Classification tree solves classification problems. Predicted outcome is the category of the object it belongs to. In a classification tree each leaf has discrete category.
Regression tree solves regression problems. Predicted outcome is real number. In a regression tree each leaf represents a numeric value.

1. Decision tree building. Classification tree.

Decision tree algorithms transform raw data to rule based decision tree. The decision of making data splits heavily affects a tree’s accuracy. There are several algorithms to decide how to split a node in two or more subnodes. Splitting criteria (metric) is different for classification and regression trees.

1.1 Information Gain. Entropy.

Shannon’s entropy is defined as: \[ \begin{equation} S = -\sum_{i}^C p_i log_2(p_i), \end{equation} \] where $C$ is the number of classes, $p_i$ is the probability to pick an element of class $i$. It can be interpreted as measure of uncertainty or randomness in data.

Information gain is the reduction in entropy (or another impurity criteria) of the system : \[ \begin{equation} IG = S_0 - \sum_{g=1}^{g=Groups} \frac{N_g}{N}S_g \end{equation} \]

For example, consider a coin toss: the probability to get a head is 0.5 and it is equal to the probability to get a tail. It means the uncertainty takes its maximum value 1, since there is no chance to precisely determine the outcome.

Another toy example. Circles color in dependence on their coordinates: decision_tree_0 There are 17 circles: 9 red and 8 green. The entropy of initial state is equal to

\[ \begin{equation} S_0 = - \frac{9}{17}log_2\frac{9}{17} - \frac{8}{17}log_2\frac{8}{17} = 0.9975025463691153 \end{equation} \]

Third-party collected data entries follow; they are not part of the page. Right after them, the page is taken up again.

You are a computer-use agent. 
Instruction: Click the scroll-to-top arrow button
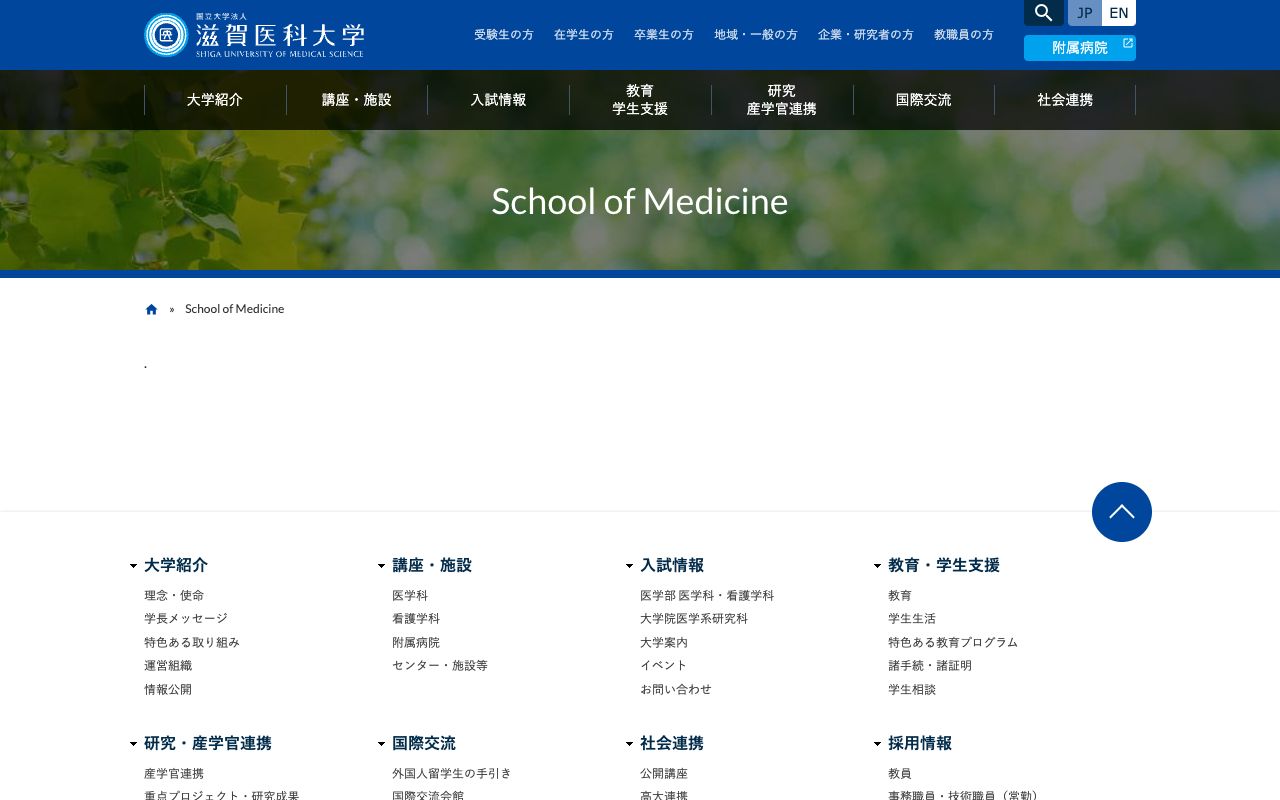(1121, 512)
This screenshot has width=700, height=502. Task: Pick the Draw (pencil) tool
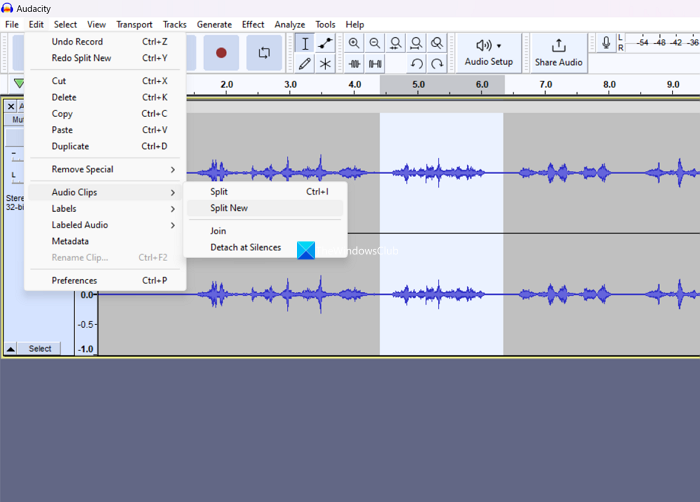pos(305,64)
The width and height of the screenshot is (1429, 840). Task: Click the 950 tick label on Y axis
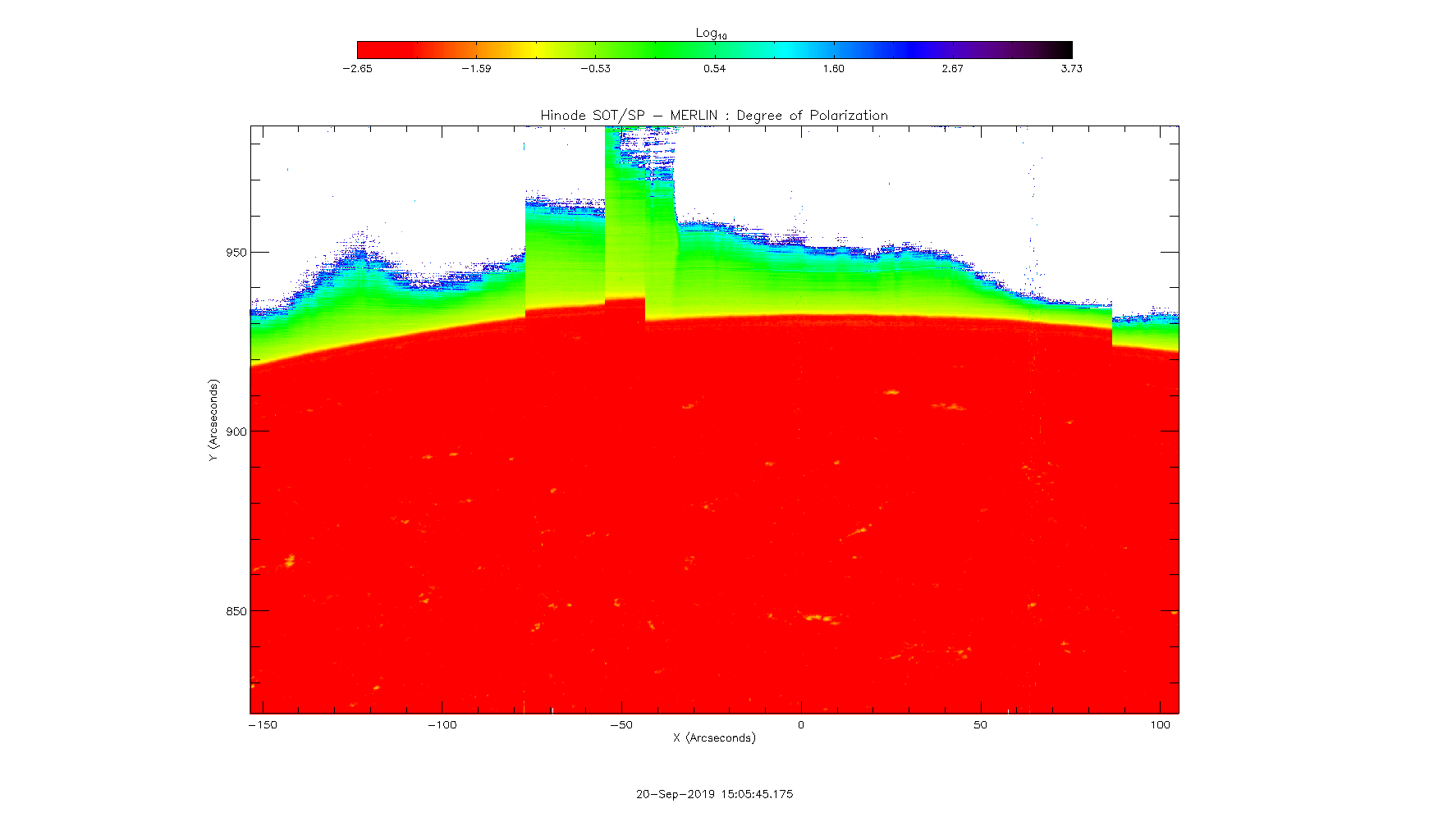(236, 253)
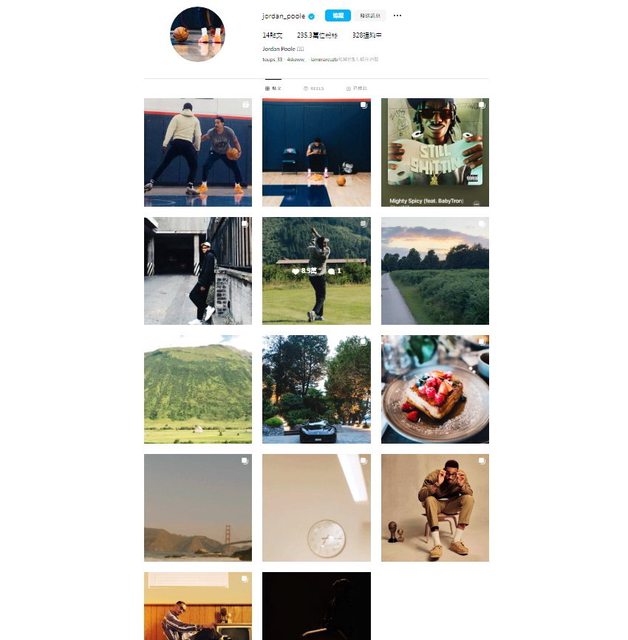Open the black sports car photo
The height and width of the screenshot is (640, 628).
(x=316, y=389)
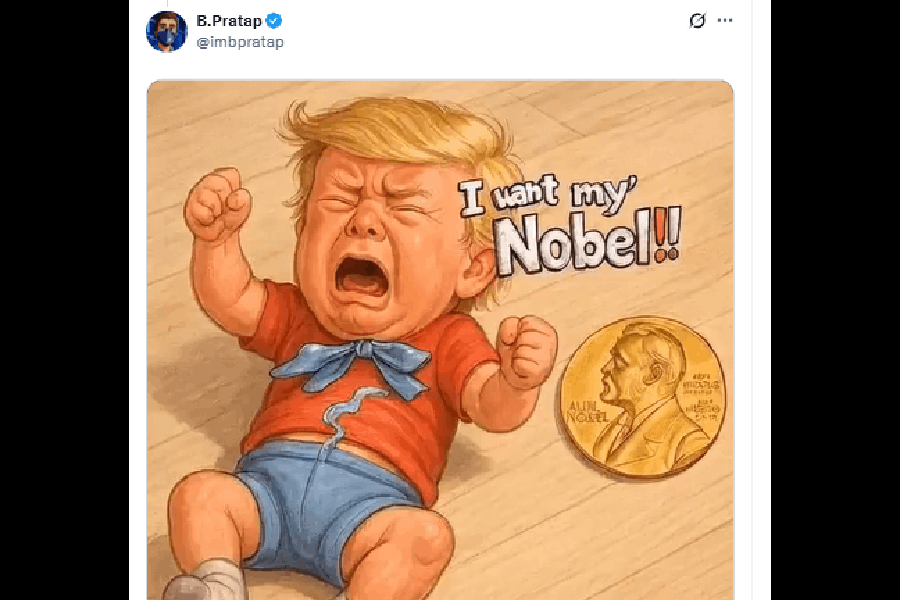This screenshot has height=600, width=900.
Task: Click the baby's blonde hair
Action: pos(402,138)
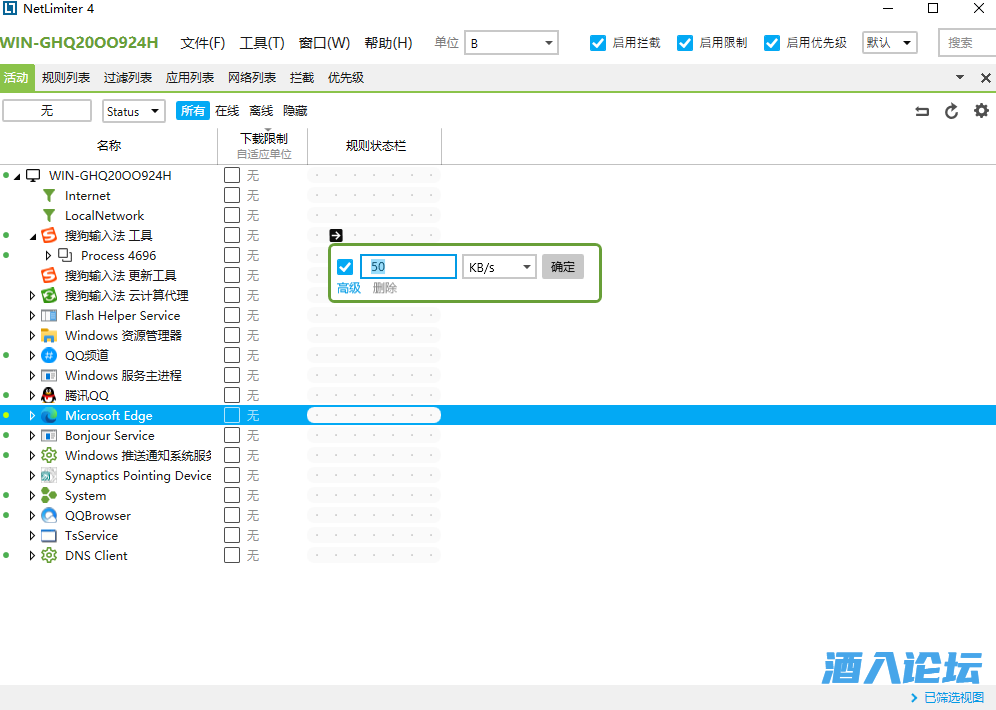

Let us split our circles into two groups as follows: decision_tree_1 The entropy of these two groups: \[ \begin{equation} S_l = - \frac{3}{10}log_2\frac{3}{10} - \frac{7}{10}log_2\frac{7}{10} = 0.8812908992306927 \end{equation} \] \[ \begin{equation} S_r = - \frac{6}{7}log_2\frac{6}{7} - \frac{1}{7}log_2\frac{1}{7} = 0.5916727785823275 \end{equation} \] The entropy value has decreased in both groups. It means our strategy of splitting results in two more ordered groups. Information gain: \[ \begin{equation} IG = S_0- \frac{10}{17}S_l - \frac{7}{17}S_r = 0.23546616740539644. \end{equation} \] We can continue to split the dataset into groups in the way in which we are until the circles in each group are all of the same color.

Usually we deal with multicategorial data represented as table(s). In each step ID3 algorithm choses the attribute with the largest information gain as the decision node.

1.2 Gini index (or Gini impurity)

Another splitting criteria is based on Gini Index. It is used in the CART algorithm. Gini index is a measure of particular element being wrongly classified when it is randomly chosen. Let’s say $p_i$ is the probability of object being classified to a particular class, then \[ \begin{equation} G = \sum^{C}_{i=1} p_i \large ( \sum_{k \neq i}^{C} p_k\large ) = \sum^{C}_{i=1} p_i(1 - p_i), \end{equation} \]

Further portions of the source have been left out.